IT 116: Introduction to Scripting

IT 116: Introduction to Scripting
Class 20

Microphone

Homework 9

I have posted homework 9 here.

It is due this coming Sunday at 11:59 PM.

You must make the script for this assignment executable or you will loose points.

Quiz 7

You will find the answers to Quiz 7 here.

Let's review them.

Questions

Are there any questions before I begin?

Tips and Examples

Reading Text Files With Python Scripts

Most of the scripts you will write from now on will read files
This means you will have to create file objects ...
by using the built-in function open
The first argument to open is the pathname of the file
The pathname consist of the path ...
and the name of the file
When the file is in the same directory as the script ...
the pathname is just the name of the file
To keep things simple, all assignment scripts will use files ...
in the same directory as the script
This means you must copy the text file to your script directory
You will do this using FileZilla
But the copying will go from pe15 ...
to the directory that contains your script
In the right hand window of FileZilla go to /home/ghoffman/course_files/it116_files/
Drag the file from pe15 on the right ...
to the directory that holds your script ...
on the left

Making a Script Executable With FileZilla

From now on, every script you write must be made executable ...

□ □ □ □ □ □ □

● Exercise tasks
1. List every heading in the class notes that appears after the line "Class 20".
2. Echo a passage from the class notes word for word. Begin at the words that have "I have posted" and stop after "Let's review them.".
3. According to the class notes, which directory should you go to in the right-hand window of FileZilla?

● Dataset extract
□ □ □ □ □ □ □

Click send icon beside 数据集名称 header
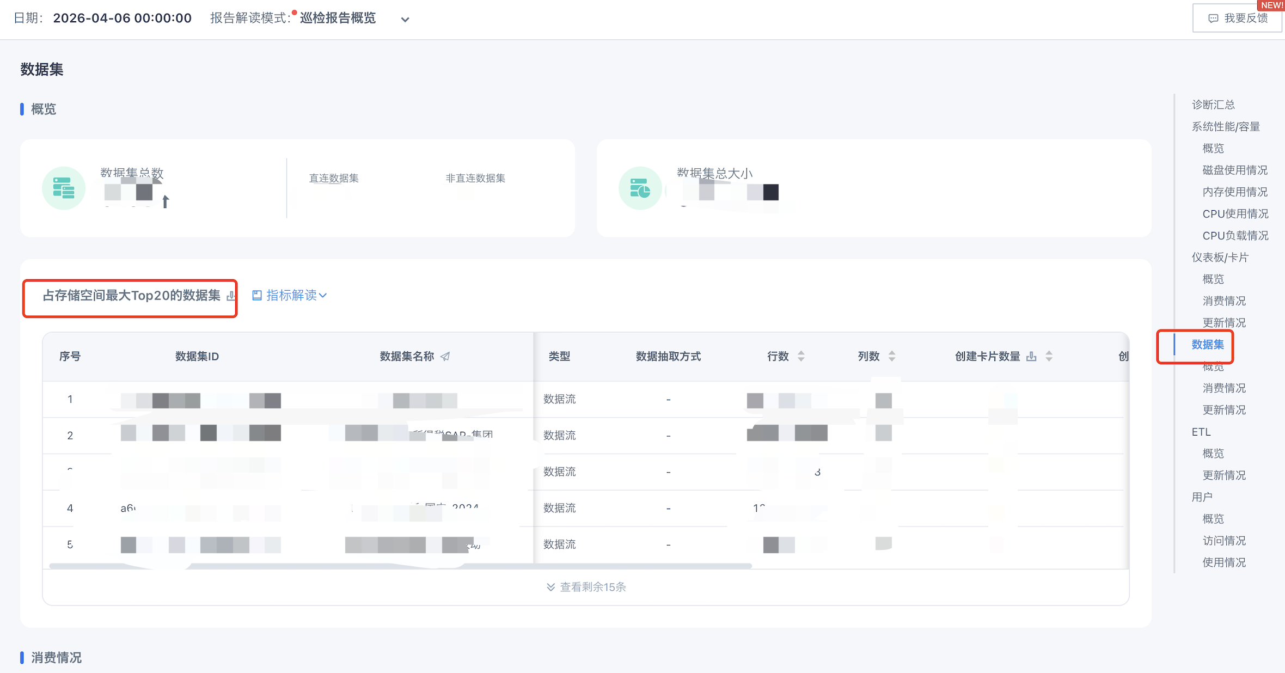The image size is (1285, 673). tap(445, 356)
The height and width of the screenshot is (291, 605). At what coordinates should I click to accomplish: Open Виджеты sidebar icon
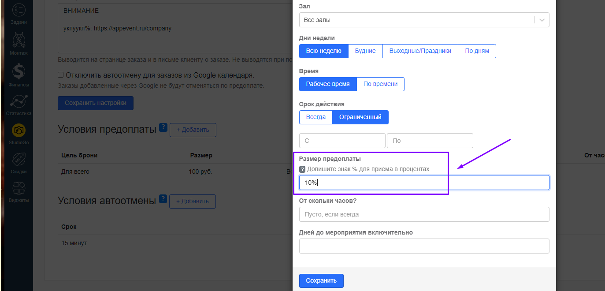19,191
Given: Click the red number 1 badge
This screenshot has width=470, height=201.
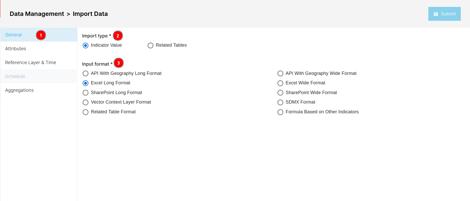Looking at the screenshot, I should [x=41, y=35].
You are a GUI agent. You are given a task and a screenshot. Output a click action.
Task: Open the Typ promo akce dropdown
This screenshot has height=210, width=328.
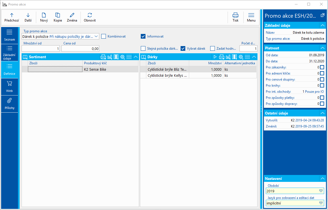[96, 36]
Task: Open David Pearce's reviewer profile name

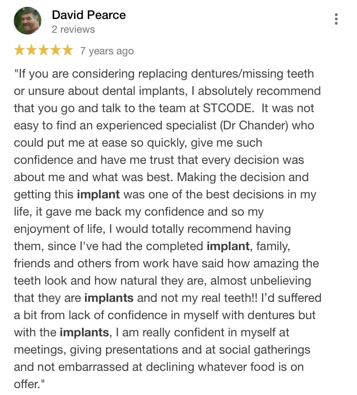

□ □ □ □ □ □ □

● Answers to the tasks
1.
Microphone
Homework 9
Quiz 7
Questions
Tips and Examples
Reading Text Files With Python Scripts
Making a Script Executable With FileZilla

2.
I have posted homework 9 here.

It is due this coming Sunday at 11:59 PM.

You must make the script for this assignment executable or you will loose points.

Quiz 7

You will find the answers to Quiz 7 here.

Let's review them.

3. /home/ghoffman/course_files/it116_files/